Sadece yatırımcılardan ziyade, son derece etkili ve nakit para kazanmış topluluk üyeleri olsalar da, topluluğun aktif katılımcılarıdırlar. Frameworks Labs adlı kardeş kuruluşta, yatırım yaptıkları projelerde büyümeyi ve katılımı artıracak araçlar ve sistemler geliştiren 17 yazılım mühendisi bulunuyor.

“Ağdaki en büyük Chainlink düğümlerinden biriyiz. Biz en büyük Graph düğümlerinden biriyiz. Eğer bir borsaya yatırım yapıyorsak, likidite sağlıyorsak aktif tüccarlarız” diyor. “Bu, yaptığımız yatırımların çoğunda en büyük kullanıcılardan biri, en büyük tedarikçilerden biri olmak için kolları sıvadığımız anlamına geliyor; üstünlüğümüzü bu şekilde tanımlıyoruz.”

Anderson ve Spencer bunu mükemmel bir çıkar uyumu olarak görüyorlar ve bu nedenle bu yeni merkezi olmayan organizasyon modeli, günlük yaşamlara hakim olan teknoloji tekellerinin ve şirketlerin gücünün bir kısmını geri alabilir.

İnternet yayılmaya başladığında, internetin dünyayı demokratikleştirme ve gücü bireylere geri verme potansiyeline dair ütopik vizyonlar hakimdi. Gerçekte olan elbette Google ve Facebook gibi teknoloji tekelleri sayesinde bağımlılık yaratan algoritmaların, filtre baloncuklarının ve iptal kültürünün geliştirilmesiydi.

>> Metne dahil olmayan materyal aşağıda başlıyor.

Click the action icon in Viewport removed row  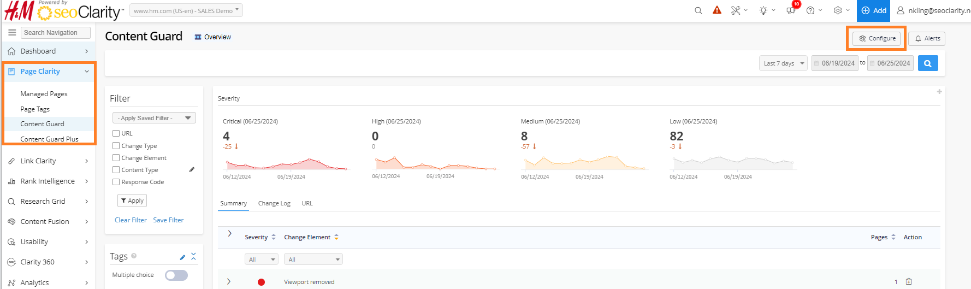(x=909, y=282)
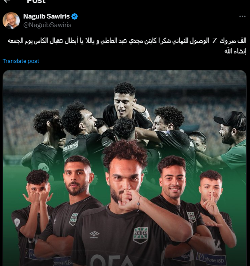Click the letter Z in the post text
The height and width of the screenshot is (266, 250).
tap(215, 41)
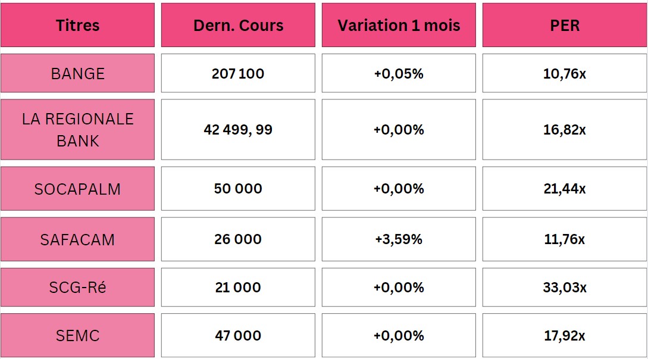Screen dimensions: 648x359
Task: Click the BANGE title cell
Action: pos(77,73)
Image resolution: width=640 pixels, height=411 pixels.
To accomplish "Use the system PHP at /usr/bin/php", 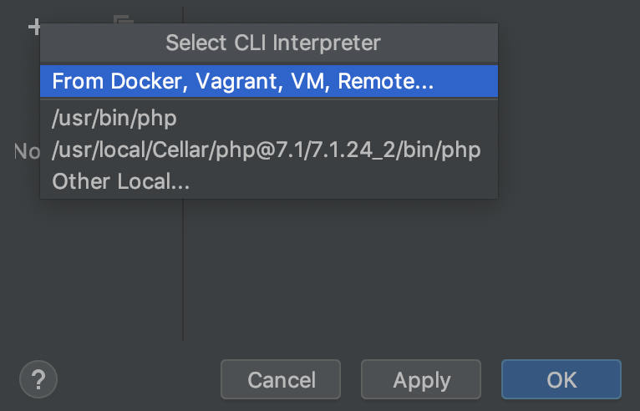I will click(x=114, y=118).
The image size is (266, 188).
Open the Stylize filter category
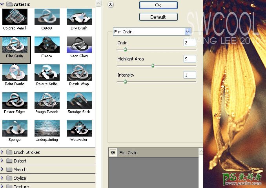(3, 178)
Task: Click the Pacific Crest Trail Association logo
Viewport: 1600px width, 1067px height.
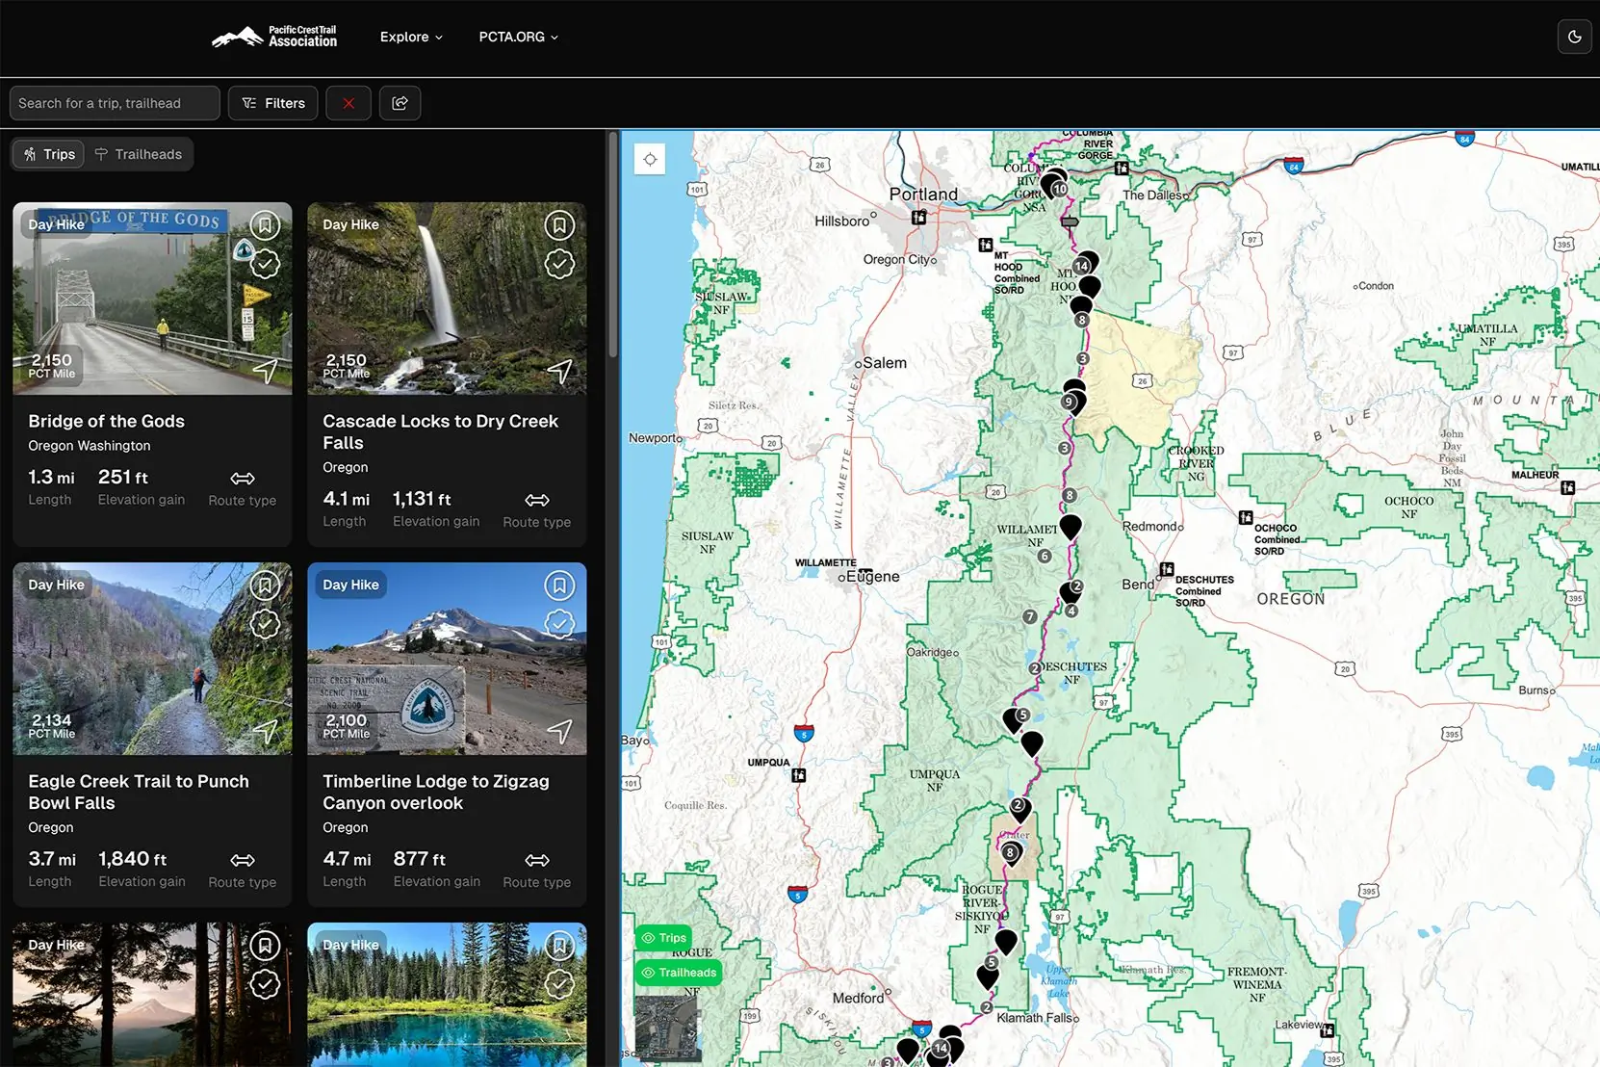Action: pyautogui.click(x=274, y=37)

Bu başka bir ütopik vizyon olabilir ama belki de DeFi/Web 3.0 modeli internetin başarısız olduğu yerde başarılı olabilir. Anderson, Google'ın hemen aşağısında yaşadığını belirtiyor. Şöyle diyor: “Google'ın şu ünlü sözü vardı: 'Kötü olmayın.' Blok zincirleri daha da iyi bir şeyi mümkün kılıyor: 'Kötü olamaz.'”  

"Şeffaflık ve merkezi olmayan yönetim etrafında kriptografik garantiler oluşturduğunuzda, bir şirketin aynı şekilde değer elde etme yeteneğinin olmadığını biliyorsunuz."

Radikal şeffaflık, en iyi düşünülmüş teşviklere sahip en iyi projelerin en keskin beyinleri çekeceği ve tokenlerin %50'sini gelecekte perakende satışlara bırakmak üzere elinde bulunduranların dışlanacağı anlamına gelir.

"Sanırım bu tür modellerle o kadar ileri gidemiyorsunuz çünkü her şey şeffaf ve teşvikler, önceki teknolojide gördüğüm her şeyden çok, ürünün kullanıcıları, ağ kullanıcıları ile uyumlu. nesiller.”